I'm Devon Mordell, an information professional specializing in the preservation of born-digital archives and the use of technology-enhanced modalities in providing access to digital collections. My CV will give you a better idea of where I'm coming from, but to summarize: I've been fortunate for the opportunity to wear a few different professional and scholarly hats, and I draw liberally from my background in art, design, critical theory, education and technology to enrich my current work.
From the arts (where I started), I learned the DIY/Heloise principle of working within constraints and making a little go a very long way, as well as an attentiveness to aesthetic experience and an aptitude for solving creative puzzles.*
* NB: I prefer the term "puzzles" to "problems," lest it becomes the way in which I start to see the world - i.e. as a series of problems.
From critical theory (where I headed next), I became more aware of my privilege and complicity in systems of oppression as a white cisgender settler/colonizer - a process that will be always ongoing - which manifests in my current work as a commitment to calling out or otherwise denaturalizing the power structures that invisibly (for dominant groups, at least) surround our information practices.
From archival and information studies (where I am now), I have come to appreciate the fragile future of our digital heritage, the possibilities for reaching non-traditional audiences through the use of digital technologies, and a more nuanced notion of providing access that acknowledges the experiences of disenfranchised communities who, subjected to various regimes of surveillance over time, may justly challenge prevailing ideologies about the universal goodness of open access to everything for everyone.

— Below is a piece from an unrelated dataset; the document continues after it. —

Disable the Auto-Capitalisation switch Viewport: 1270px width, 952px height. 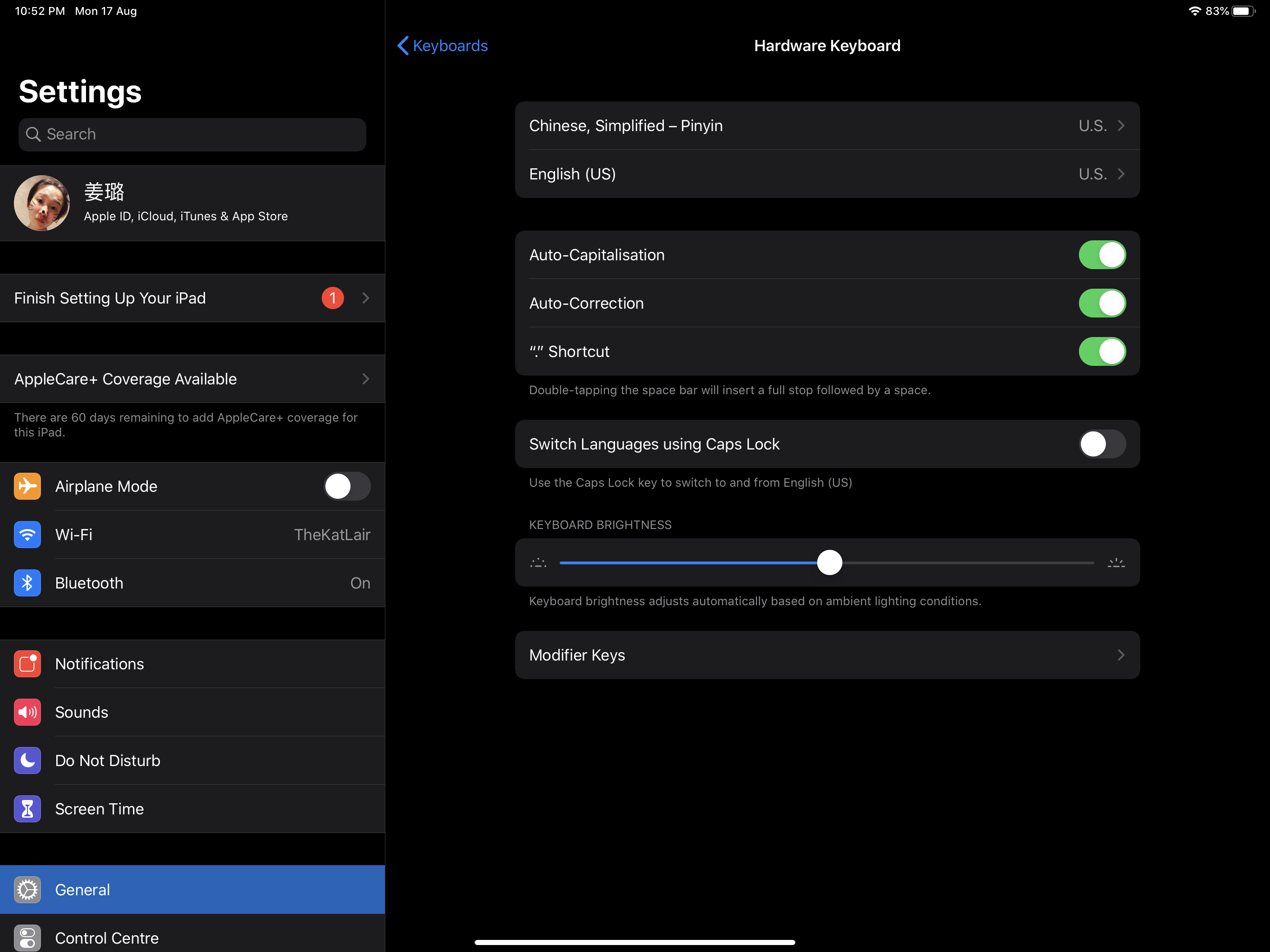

Throughout my scholarly endeavours, the twin threads of my career path - education and technology - have remained constant, weaving their way into my thinking and praxis. My experience working with digital technologies - both as a tool and as a medium - has instilled in me the ability to envision innovative potential applications for them, a deep understanding of the larger infrastructure behind them, and a gigantic reservoir of patience to troubleshoot technical problems with them ("problems" *is* a legitimate framing term here). But the largest influence on my work is no doubt education, a passion of mine for longer than I can remember. From my activities in the educational realm, I have gained an enduring love of learning, and the humility to recognize that - in teaching - we all learn from each other.
You could say that I'm a bit of an intellectual wanderer (I prefer the term "adventuress"), focused more on the journey than the destination, and picking up a lot of interesting things along the way...
Please do get in touch! You can reach me via email at dmordell [at] uwindsor.ca. I use she/her/hers pronouns.
Wait... where's your Facebook / Twitter / Instagram / YouTube / etc. account?
It's complicated. In contemplating the systemic disregard for individual privacy, the eroding distinction between the personal/professional and leisure/work, and the encroachment of corporate interests into the social sphere, the brief attempts I've made to participate in various forms of social media have generally been defeated for the above reasons (aside from the obligatory LinkedIn profile, and I'm still profoundly uncomfortable with how much personal data I've shared there).
At the same time, I see the immense value of both giving and receiving on social media, particularly in the field of information studies. So the "Contact" zone here may not be barren of social media accounts forever... now that we are in the Cretaceous Period of their technology adoption lifecycle, cough.